I think Jesus would notice our tense posture; I think he would look into our tired eyes; I’m guessing he would notice our need for personal space; and I can imagine his heart filling with compassion. But if I keep looking, if I continue to imagine and ask and seek, I also see an expression of sadness begin to come over Jesus’ face.
I see the sadness and I wonder if maybe he’s thinking that not much has changed. I wonder if he’s thinking that we’re not all that different from the 1st-century Palestinians who followed him around in the hopes of getting another free lunch. I see the faraway look in his eyes and I wonder if he’s remembering how he tried to explain to them that what they really needed—and what he could give them—was not simply another meal but the bread of life: reconciliation, wholeness and justice, acceptance, healing and love, meaning, purpose and community, joy, peace and freedom. I wonder if he is remembering telling them that what they really needed was not bread but him.
I continue watching him and I can tell he’s coming back to the present time—to this place, to us, to our communion table. He’s new here, but he seems to see right through us. He seems to realize that sometimes we come to God’s table not so much to find God, not so much to hear what Jesus has to say to us, not primarily to honor and praise the giver of the gifts, but to take from the giver what we need and what we want, to make ourselves feel better.
Not that there’s anything wrong with that. I’m pretty sure Jesus wants us to be filled and fulfilled. He lived and died to give us abundant life, after all. But he knows how big the gap is between who he is and what we’ve settled for. He offers healing and freedom, abundance and joy, the bread of life that will fill us so that we never hunger and thirst again. Yet sometimes we approach the table wanting nothing more than warm fuzzies. He offers transformation and newness of life, but sometimes we just want enough spiritual nourishment and divine comfort to get us through the next week of the lives we already have.
The next thing I know Jesus is starting to take off his shirt and I think, “Oh, no. Maybe he should have gone to a “come as you are” service.” But just as I’m about to signal a deacon to quietly—quietly!—usher him out the door, I realize what is happening.
I see Jesus take a water bottle out of his backpack and, after dipping the tail of his shirt inside, he uses the wet shirt to wash the hands of the man sitting next to him. Before the man can protest, he turns to the woman on the other side and gently scrubs her gnarled fingers. He continues on down the pew and then, as a basket of bread is being passed toward him, he moves on to another pew.

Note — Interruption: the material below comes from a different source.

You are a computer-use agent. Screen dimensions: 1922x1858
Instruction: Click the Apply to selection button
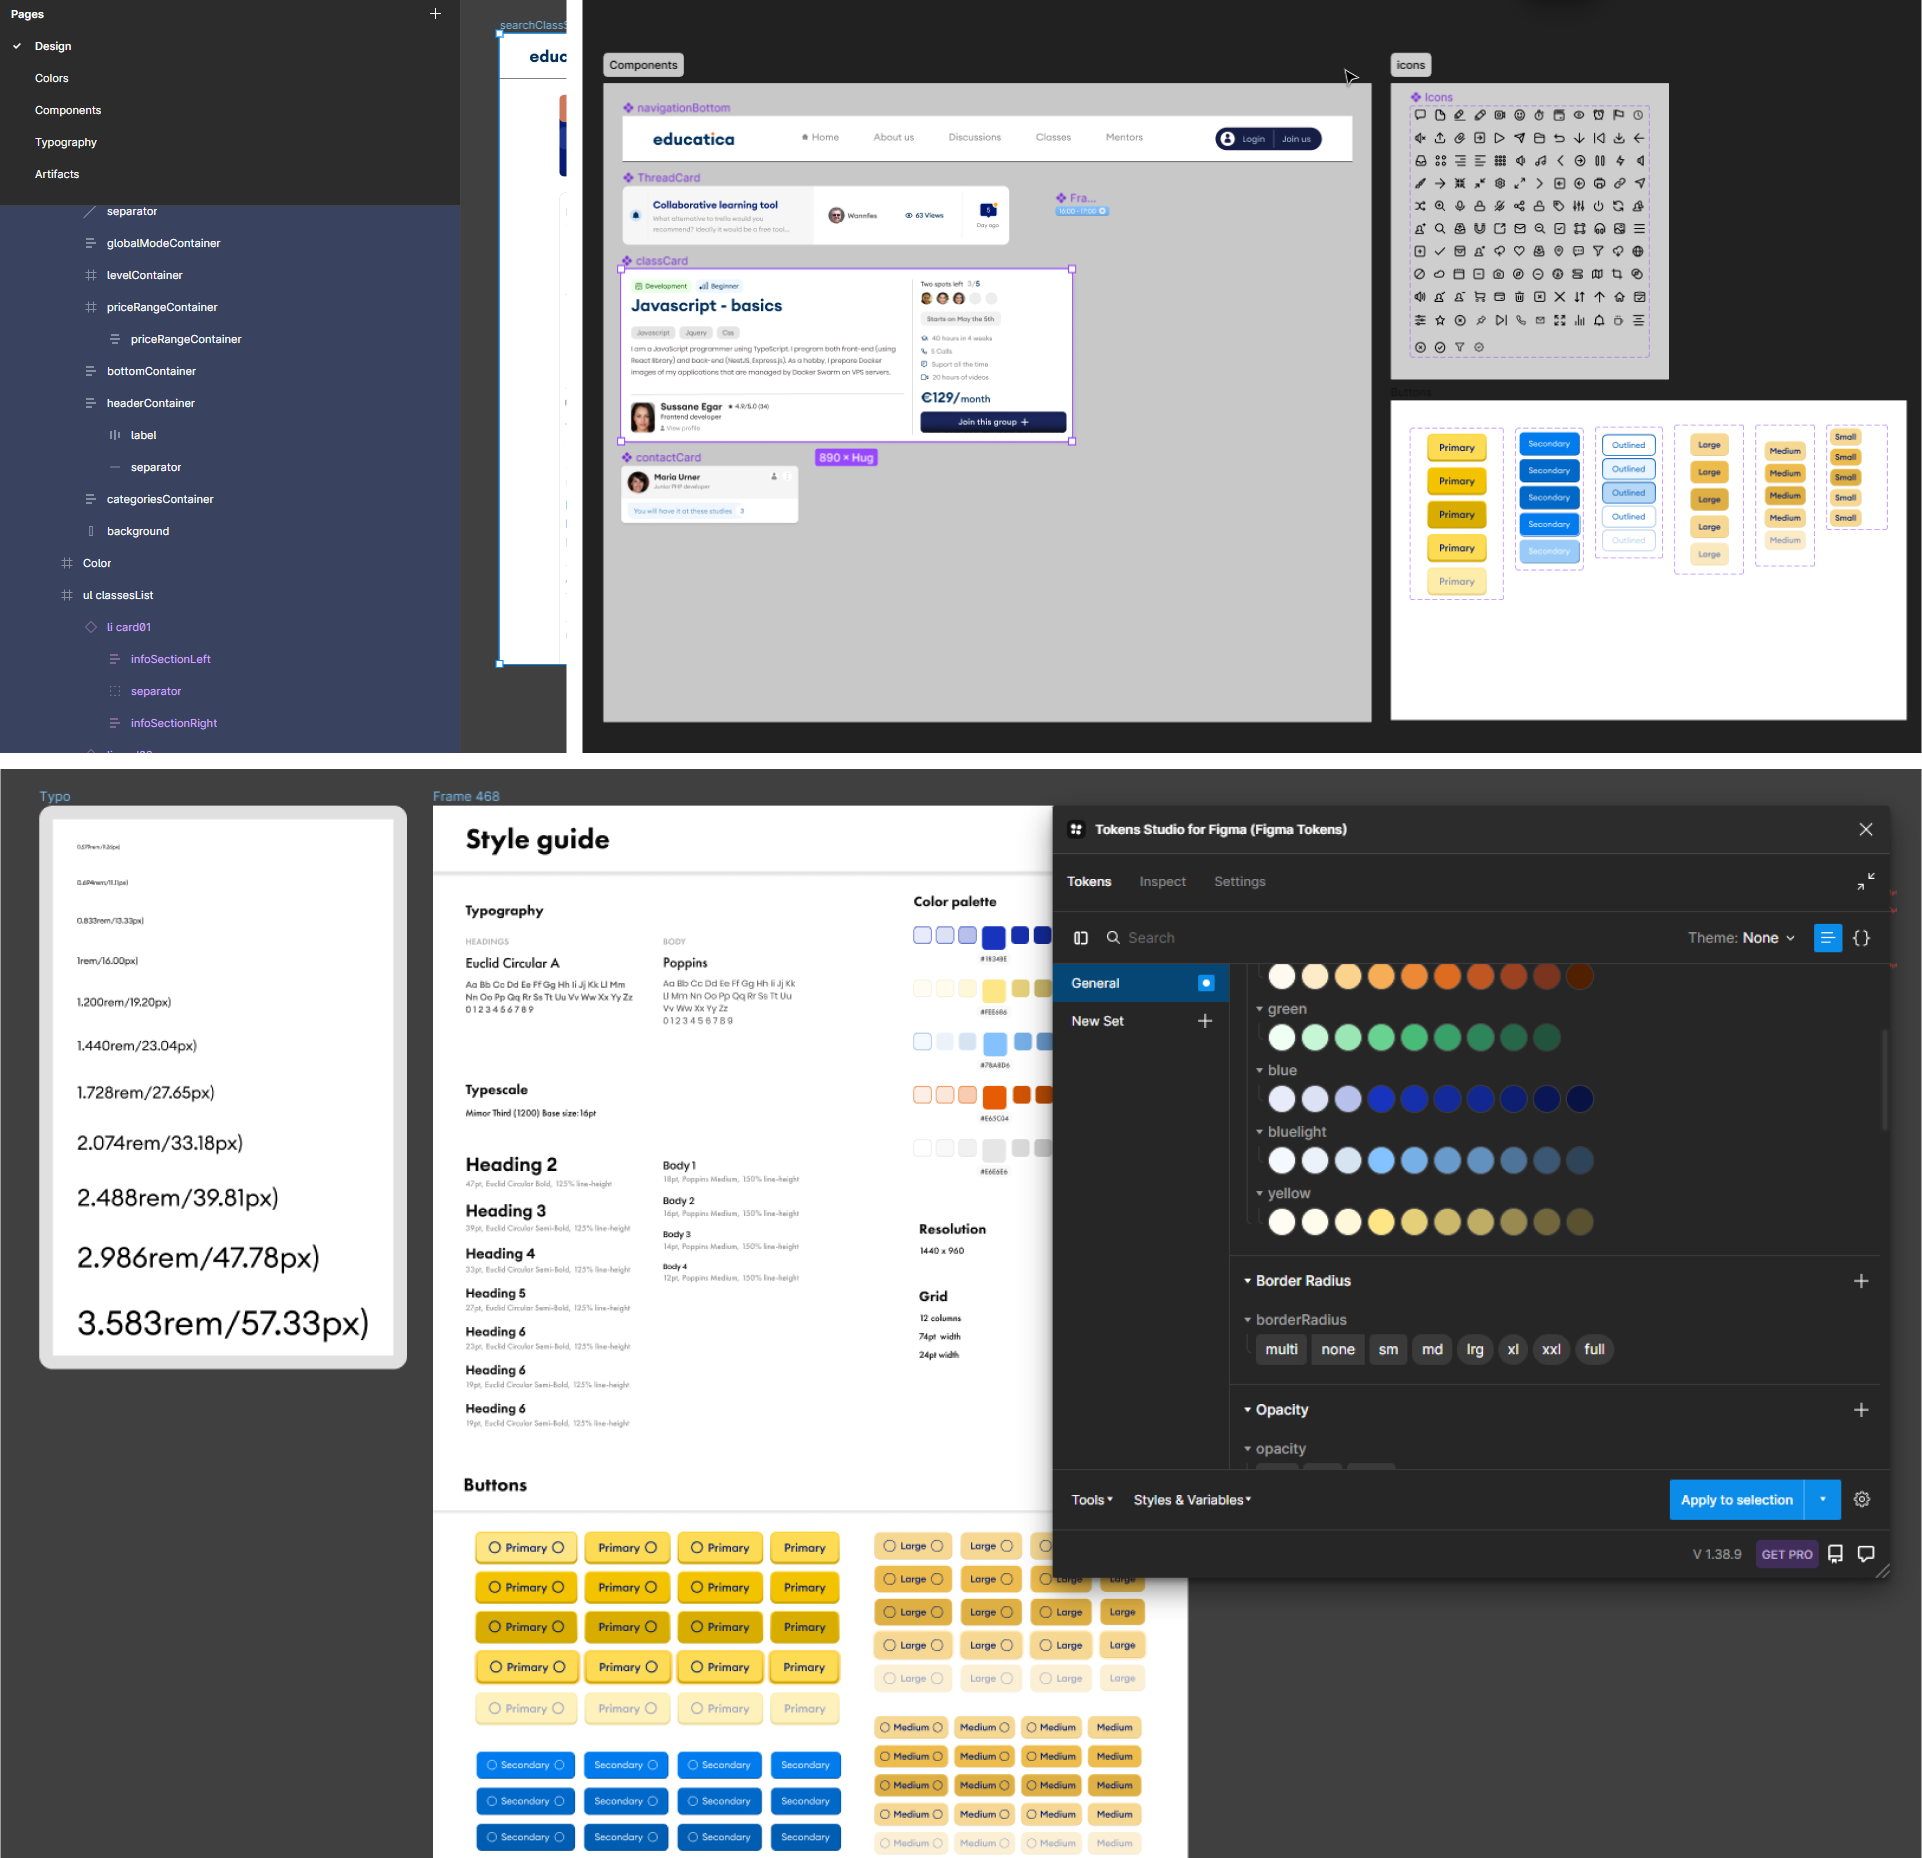click(1736, 1500)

Jesus moves through the entire sanctuary this way—washing tiny baby hands and big hands covered with age spots, taking into his hands the fingers of those who have gone years without another’s touch as well as fingers intertwined with someone else’s. He washes black hands and brown hands and trembling hands and strong hands. Some hands he has to pry loose from something before he can wash them, but he doesn’t exclude anyone or give up on anybody. He washes the hands of the greediest Wall Street financier and the most corrupt politician; hands of the intolerant and the doubters. He scrubs the fingers of the self-righteous and the self-haters. Jesus washes manicured hands of surgeons, cramped hands of factory workers, fidgety hands of children, sunburned hands of farm workers, soot-covered hands of miners, steely hands of soldiers, blistered hands of the poor, filthy hands of the homeless, and Kaposi-covered hands of the HIV-positive. Ever so gently, Jesus even washes the hands of those who try to resist him.
By the time Jesus reaches the front of this global sanctuary, both the bread and the cup have been shared and all eyes are on him. Coming to stand behind the altar table, he raises his hands toward heaven and rests his loving eyes on the people in front of him:
“I am the bread of life,” he says, “broken and shared, life for the world. I am the cup of the covenant, love freely poured out for all, that all may be one in God’s Spirit.”
As he lowers his hands, a huge smile begins to light up Jesus’ face. Pushing the table aside and looking around the room, he says, “You got any drums in here? Let’s dance!”